The result should hold only the lines from the one with "Cùng chuyên mục (192, 2183)" through the final line of the data below, transcribed exactly, pictures left out.

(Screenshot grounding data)
....

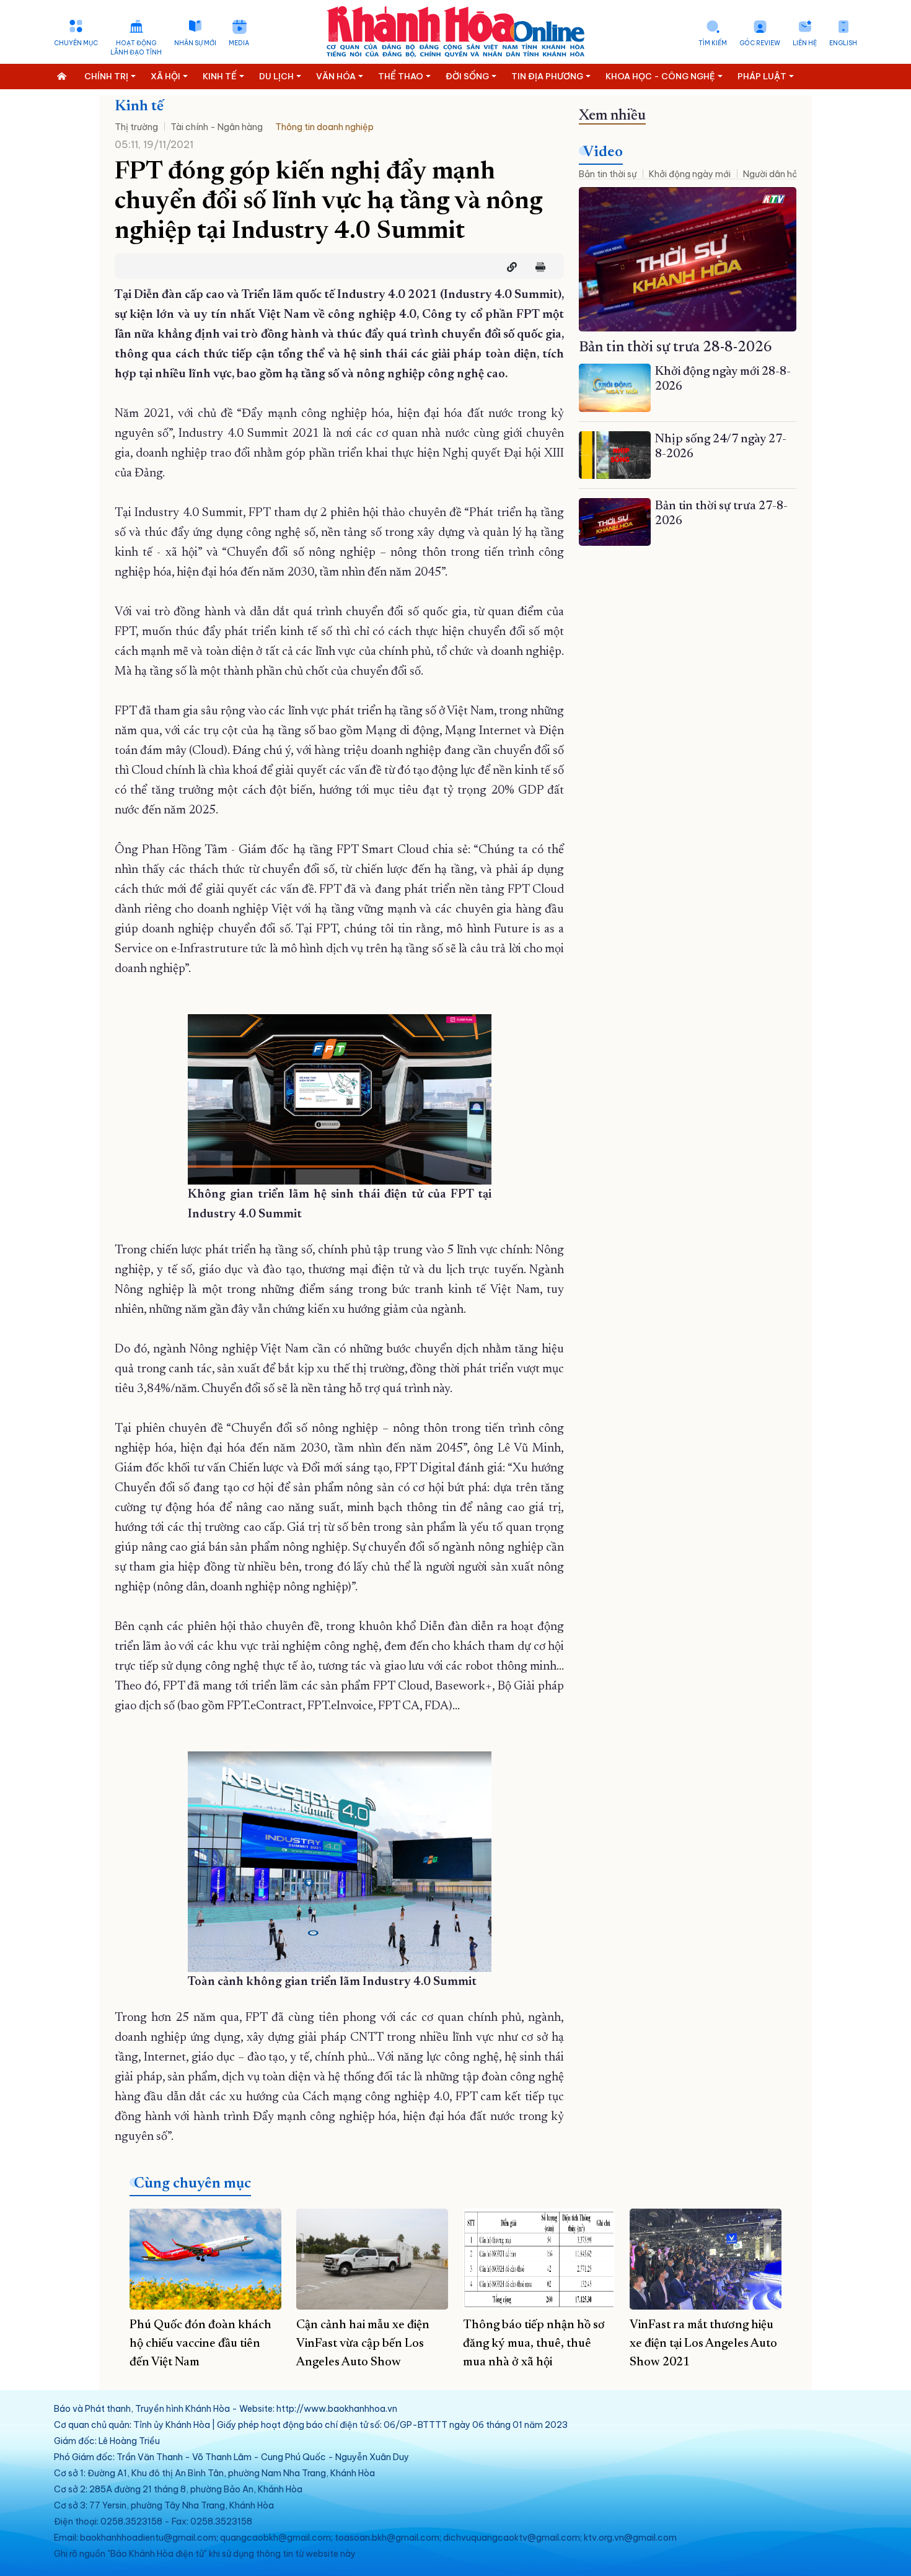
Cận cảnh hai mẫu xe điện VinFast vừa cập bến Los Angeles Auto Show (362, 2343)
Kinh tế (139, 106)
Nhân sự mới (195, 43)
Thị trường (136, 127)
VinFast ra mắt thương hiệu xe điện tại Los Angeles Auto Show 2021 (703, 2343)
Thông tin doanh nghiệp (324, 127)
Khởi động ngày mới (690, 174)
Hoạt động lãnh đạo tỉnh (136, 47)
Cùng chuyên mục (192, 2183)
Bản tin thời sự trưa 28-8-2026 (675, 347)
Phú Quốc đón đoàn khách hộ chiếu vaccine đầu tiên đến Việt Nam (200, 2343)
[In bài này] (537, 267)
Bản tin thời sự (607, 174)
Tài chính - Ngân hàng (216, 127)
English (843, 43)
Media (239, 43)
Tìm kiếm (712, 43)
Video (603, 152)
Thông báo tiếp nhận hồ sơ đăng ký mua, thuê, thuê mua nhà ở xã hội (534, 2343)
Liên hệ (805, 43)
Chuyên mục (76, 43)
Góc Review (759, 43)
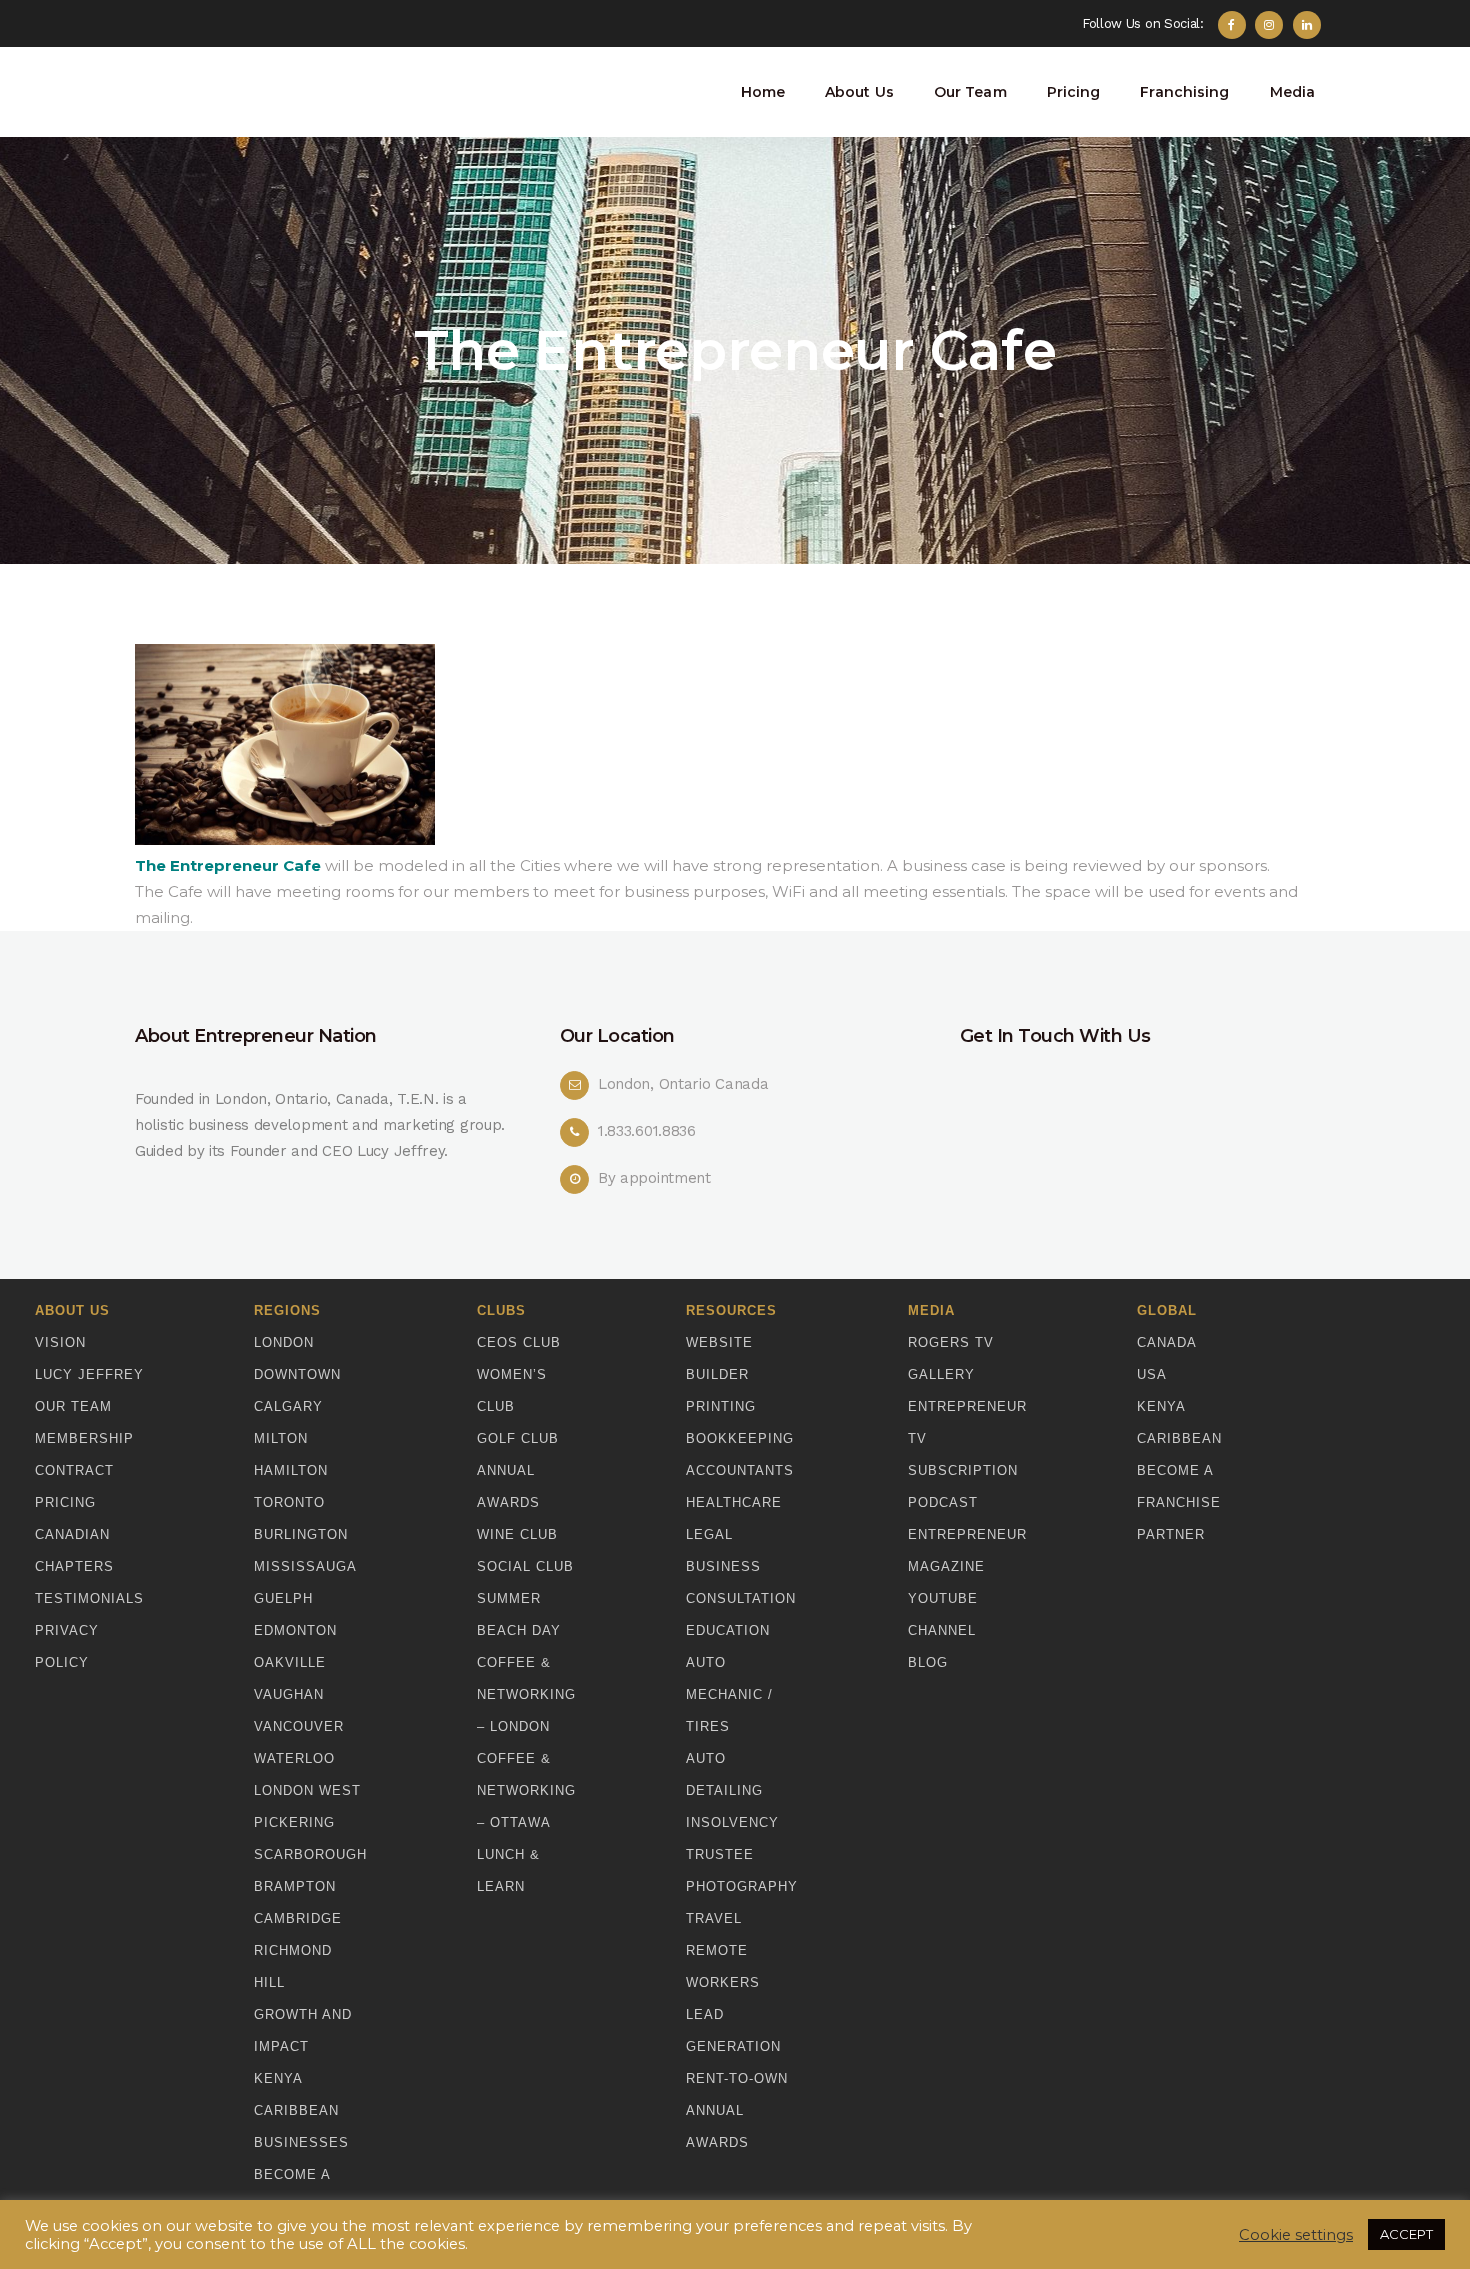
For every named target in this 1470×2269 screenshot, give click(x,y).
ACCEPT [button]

....

> Answer to this exercise
Cùng chuyên mục (192, 2183)
Bản tin thời sự trưa 28-8-2026 (675, 347)
Phú Quốc đón đoàn khách hộ chiếu vaccine đầu tiên đến Việt Nam (200, 2343)
[In bài này] (537, 267)
Bản tin thời sự (607, 174)
Tài chính - Ngân hàng (216, 127)
English (843, 43)
Media (239, 43)
Tìm kiếm (712, 43)
Video (603, 152)
Thông báo tiếp nhận hồ sơ đăng ký mua, thuê, thuê mua nhà ở xã hội (534, 2343)
Liên hệ (805, 43)
Chuyên mục (76, 43)
Góc Review (759, 43)
For every named target in this 1470×2269 screenshot, give click(x,y).
ACCEPT [button]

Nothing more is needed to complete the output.